Before I dive into interviews for a 360 leadership study, I always meet with the person the study is about and ask him, what do you think people will say about you? I have been surprised to discover that they are always right. We already know, deep inside, what we do well and where we can improve. But saying it out loud makes it real and scarier. And before I facilitate organizational health off-sites for teams I prep the leader of the team to be prepared for getting beat up a bit; because they almost always do. When team members, aka employees, know that they are participating in an offsite meant to constructively build out HOW they can get their jobs done more constructively, they will inevitably speak up…eventually. They need to feel safe to do that. An online team assessment that measures how the team is performing in the areas of trust, conflict, commitment, accountability, and results brings the reality of their work together into the room. From there a meaningful discussion about what has been and what can be begins, and trust starts to grow. The discussions that follow are powerful often because the elephant(s) in the room, the un-discussable(s) is revealed even if obliquely so. There is no better antiseptic than the light of day, as they say. But it can be hard for leaders to hear.

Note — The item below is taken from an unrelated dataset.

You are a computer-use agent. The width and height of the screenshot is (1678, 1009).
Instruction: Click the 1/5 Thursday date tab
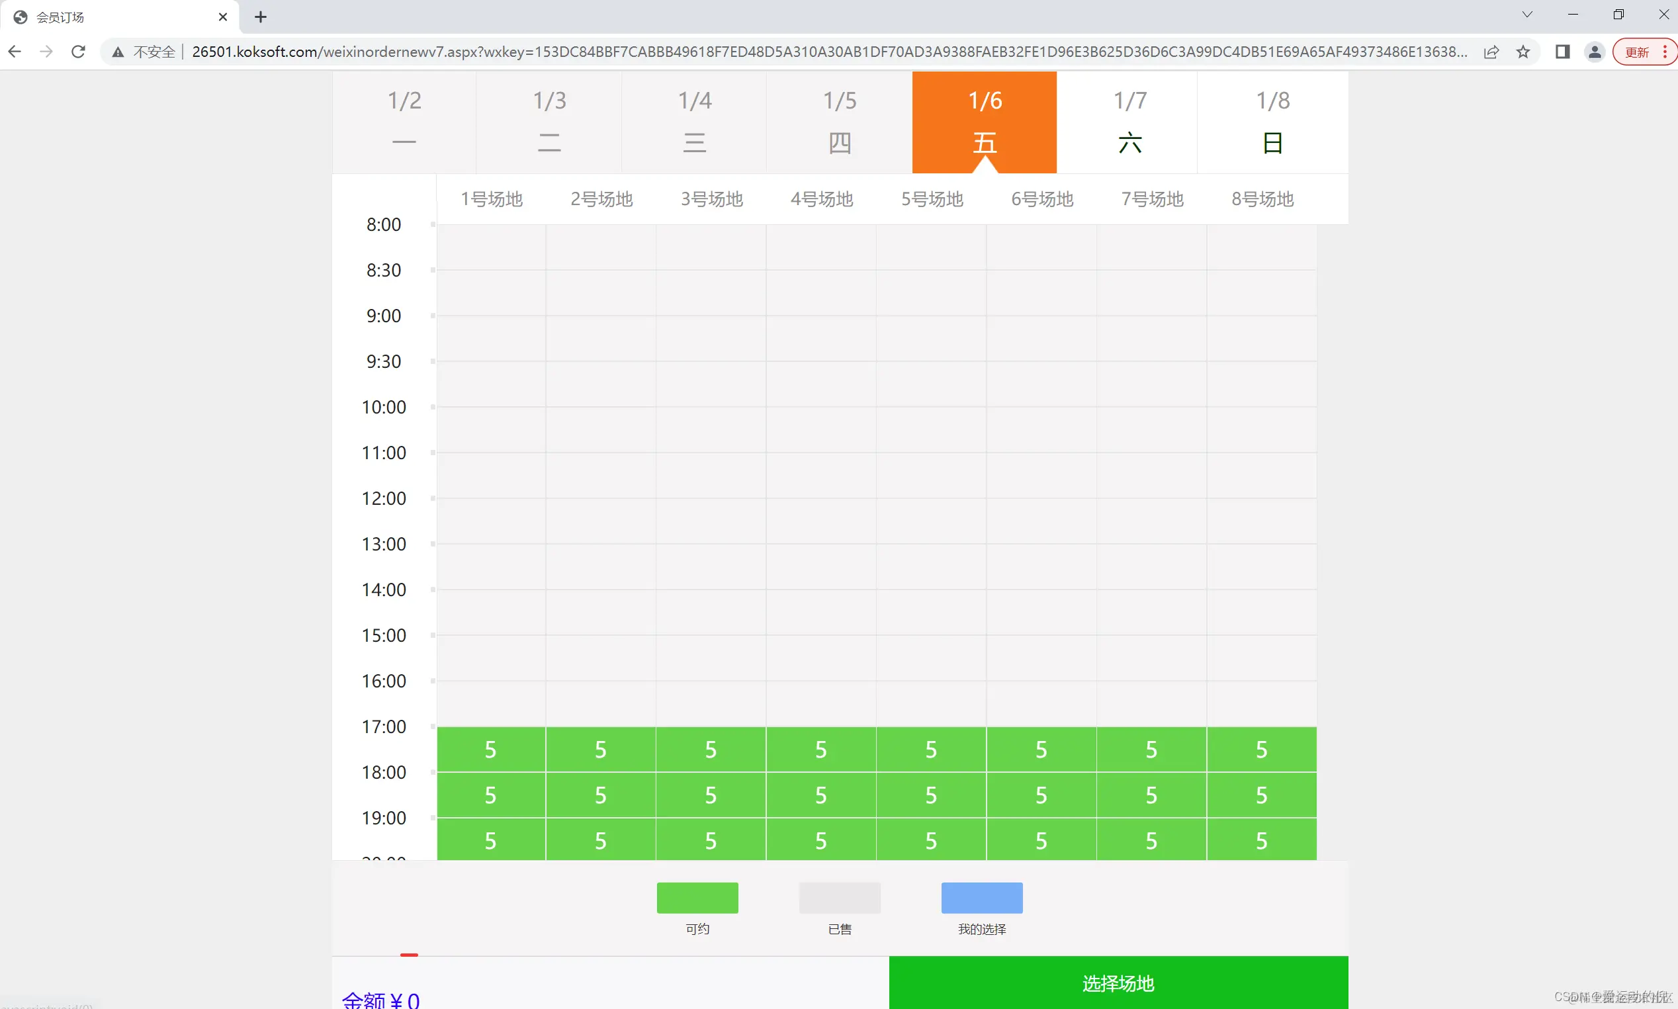(x=840, y=122)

So leaders often feel beat up a bit. I tell them to prepare for this and then ask them to do a few things: listen, don’t argue, listen, take it, and then say thank you. I ask them; ‘think about if you would like to work for you?’ The truth is that if what everybody says is true, that leadership matters, then team feedback matters too and can be quite revealing. Ralph Waldo Emerson’s “What you do speaks so loudly I cannot hear what you say” is what we are talking about here and it is the powerful evidence of great leadership. It’s easy to SAY the right things but people are LOOKING for the actions that go with the talk; it’s about alignment. This isn’t new or revelatory until you put it to the test and say the truths out loud. Then you can’t hide.
The good news is that for leaders who really do want to see their organizations be better, and want for their own leadership to be better, they can absolutely get much better if the leader invests the time, is willing to hear what’s hard, and then lead their team to the better, more constructive place. It can be done but it takes resolve, courage and a willingness to listen to the answers to very challenging questions, like would they want to work for them?